U.S. and Germany expand cyber cooperation

The United States and Germany are taking a "whole-of-government" approach to their collaboration in cybersecurity, according to a joint statement released by the State Department after two days of talks. 

The fourth round of the U.S.-Germany Cyber Bilateral Meeting took place March 22-23, in Washington, D.C., emphasizing how the inter-agency approach allows "for more in-depth cooperation on a wide range of cyber issues and our increased collaboration on both strategic and operational objectives," according to the statement.

The talks also examined how international law applies to cyberspace, how countries should act according to that framework, and how Germany specifically, will continue to set the standards as chair of the Organization of Security and Cooperation in Europe.

"It's absolutely critical that we actually do a whole of government, a unity of effort across the board when it comes to cyberattacks," Tony Cole, vice president of Global Government at FireEye told FCW. He works with governments across the globe on cyber issues, and was part of a State Department study in 2013 on building a cybersecurity framework between U.S., Russia and China. Cold added, "I do think sometimes there are challenges to where it's done too much with a specific agency and not a whole of government effort."
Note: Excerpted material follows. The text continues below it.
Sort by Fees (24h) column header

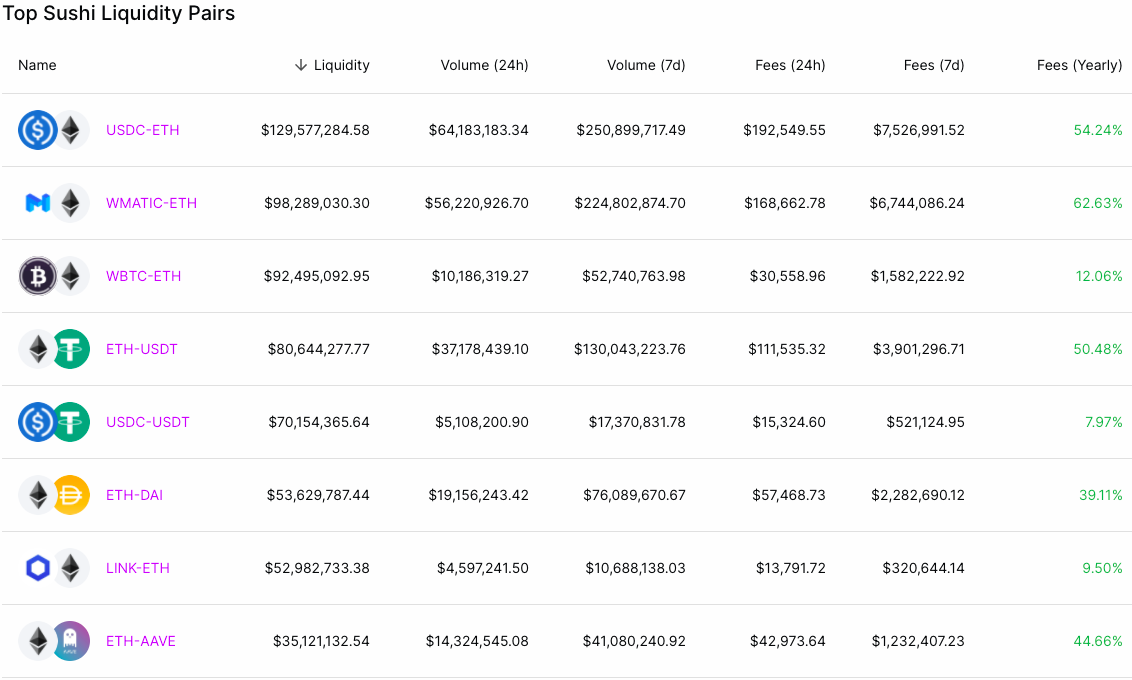point(790,65)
The U.S. and Germany also promised to collaborate on the protection of critical infrastructure, and to "continue to work closely to enhance cybersecurity of critical infrastructure, improve incident management and coordination, and build cyber capacity of other countries." The vulnerability of critical infrastructure to electronic and computer based attack is becoming a more important international issue as such attacks become part of warfare in Ukraine and Syria.  Just this year, a cyberattack wiped out electricity for over a quarter million people after hitting a regional electrical grid in Ukraine.

"It's going to be a big massive effort. Maybe even you need the National Security Agency to actually take some of their red team expertise and actually do analysis of critical infrastructure," Cold said on March 28. He stressed the importance of getting all government agencies involved when it comes to these issues such as protecting critical infrastructure from cyberattacks. He said they have repeatedly recommended the U.S. federal government to put a Chief Information Security Officer in charge to unify those efforts.

Given the current threat situation in Europe posed by groups such as the Islamic State who aim for destructive attacks online and physically, Cole said the urgency of worldwide situation will make allies such as the United States and Germany "to share a lot more data than they used to in the past."

"We're going to continue to see allies like U.S. and Germany work together even more closely to solve these problems," he said, regardless of the fallout from the Edward Snowden leaks, which strained relations with Germany in particular in part because of that country's strong emphasis on personal privacy rights, and because of revelations that the National Security Agency had tapped German Chancellor Angela Merkel's phone.